◆ ACTION ITEM ◆
Please return the entries, omitting and altering nothing.

====== MATERIAL PROVIDED

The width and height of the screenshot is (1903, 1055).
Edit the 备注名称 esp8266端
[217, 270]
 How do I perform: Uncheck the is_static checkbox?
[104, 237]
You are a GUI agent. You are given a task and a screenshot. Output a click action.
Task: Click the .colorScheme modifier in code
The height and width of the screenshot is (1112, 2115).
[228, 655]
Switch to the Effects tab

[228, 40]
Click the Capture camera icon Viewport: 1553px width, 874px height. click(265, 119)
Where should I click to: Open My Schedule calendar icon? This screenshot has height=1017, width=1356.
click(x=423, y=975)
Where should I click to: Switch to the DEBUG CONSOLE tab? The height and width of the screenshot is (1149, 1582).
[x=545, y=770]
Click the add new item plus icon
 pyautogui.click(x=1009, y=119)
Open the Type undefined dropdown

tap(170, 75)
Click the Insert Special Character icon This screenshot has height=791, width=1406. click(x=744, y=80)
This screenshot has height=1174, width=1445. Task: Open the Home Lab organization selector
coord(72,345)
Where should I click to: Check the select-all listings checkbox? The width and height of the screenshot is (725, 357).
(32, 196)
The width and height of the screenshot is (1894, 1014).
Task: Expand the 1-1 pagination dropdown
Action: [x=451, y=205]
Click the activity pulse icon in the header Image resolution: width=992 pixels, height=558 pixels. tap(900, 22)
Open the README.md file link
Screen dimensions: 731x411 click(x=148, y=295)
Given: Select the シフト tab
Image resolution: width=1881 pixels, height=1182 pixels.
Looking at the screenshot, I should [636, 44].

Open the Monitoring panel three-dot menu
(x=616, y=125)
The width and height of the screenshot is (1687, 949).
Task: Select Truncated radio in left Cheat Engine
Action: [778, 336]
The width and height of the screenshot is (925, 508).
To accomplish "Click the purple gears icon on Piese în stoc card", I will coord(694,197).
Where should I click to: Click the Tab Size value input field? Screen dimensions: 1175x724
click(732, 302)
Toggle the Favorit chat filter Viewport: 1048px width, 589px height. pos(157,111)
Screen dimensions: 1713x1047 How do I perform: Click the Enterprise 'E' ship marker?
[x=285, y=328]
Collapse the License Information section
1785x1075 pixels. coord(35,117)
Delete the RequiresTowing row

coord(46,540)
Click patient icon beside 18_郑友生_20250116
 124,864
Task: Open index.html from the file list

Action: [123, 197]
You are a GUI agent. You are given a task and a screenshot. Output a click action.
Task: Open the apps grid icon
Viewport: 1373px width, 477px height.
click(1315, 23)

============

◆ SOLUTION TO THIS PROBLEM ◆
The width and height of the screenshot is (1903, 1055).
Edit the 备注名称 esp8266端
[217, 270]
 How do I perform: Uncheck the is_static checkbox?
[104, 237]
You are a GUI agent. You are given a task and a screenshot. Output a click action.
Task: Click the .colorScheme modifier in code
The height and width of the screenshot is (1112, 2115).
[228, 655]
Switch to the Effects tab

[228, 40]
Click the Capture camera icon Viewport: 1553px width, 874px height. click(265, 119)
Where should I click to: Open My Schedule calendar icon? This screenshot has height=1017, width=1356.
click(x=423, y=975)
Where should I click to: Switch to the DEBUG CONSOLE tab? The height and width of the screenshot is (1149, 1582).
[x=545, y=770]
Click the add new item plus icon
 pyautogui.click(x=1009, y=119)
Open the Type undefined dropdown

tap(170, 75)
Click the Insert Special Character icon This screenshot has height=791, width=1406. click(x=744, y=80)
This screenshot has height=1174, width=1445. Task: Open the Home Lab organization selector
coord(72,345)
Where should I click to: Check the select-all listings checkbox? The width and height of the screenshot is (725, 357).
(32, 196)
The width and height of the screenshot is (1894, 1014).
Task: Expand the 1-1 pagination dropdown
Action: [x=451, y=205]
Click the activity pulse icon in the header Image resolution: width=992 pixels, height=558 pixels. tap(900, 22)
Open the README.md file link
Screen dimensions: 731x411 click(x=148, y=295)
Given: Select the シフト tab
Image resolution: width=1881 pixels, height=1182 pixels.
Looking at the screenshot, I should [636, 44].

Open the Monitoring panel three-dot menu
(x=616, y=125)
The width and height of the screenshot is (1687, 949).
Task: Select Truncated radio in left Cheat Engine
Action: [778, 336]
The width and height of the screenshot is (925, 508).
To accomplish "Click the purple gears icon on Piese în stoc card", I will coord(694,197).
Where should I click to: Click the Tab Size value input field? Screen dimensions: 1175x724
click(732, 302)
Toggle the Favorit chat filter Viewport: 1048px width, 589px height. pos(157,111)
Screen dimensions: 1713x1047 How do I perform: Click the Enterprise 'E' ship marker?
[x=285, y=328]
Collapse the License Information section
1785x1075 pixels. coord(35,117)
Delete the RequiresTowing row

coord(46,540)
Click patient icon beside 18_郑友生_20250116
 124,864
Task: Open index.html from the file list

Action: [123, 197]
You are a GUI agent. You are given a task and a screenshot. Output a click action.
Task: Open the apps grid icon
Viewport: 1373px width, 477px height.
click(1315, 23)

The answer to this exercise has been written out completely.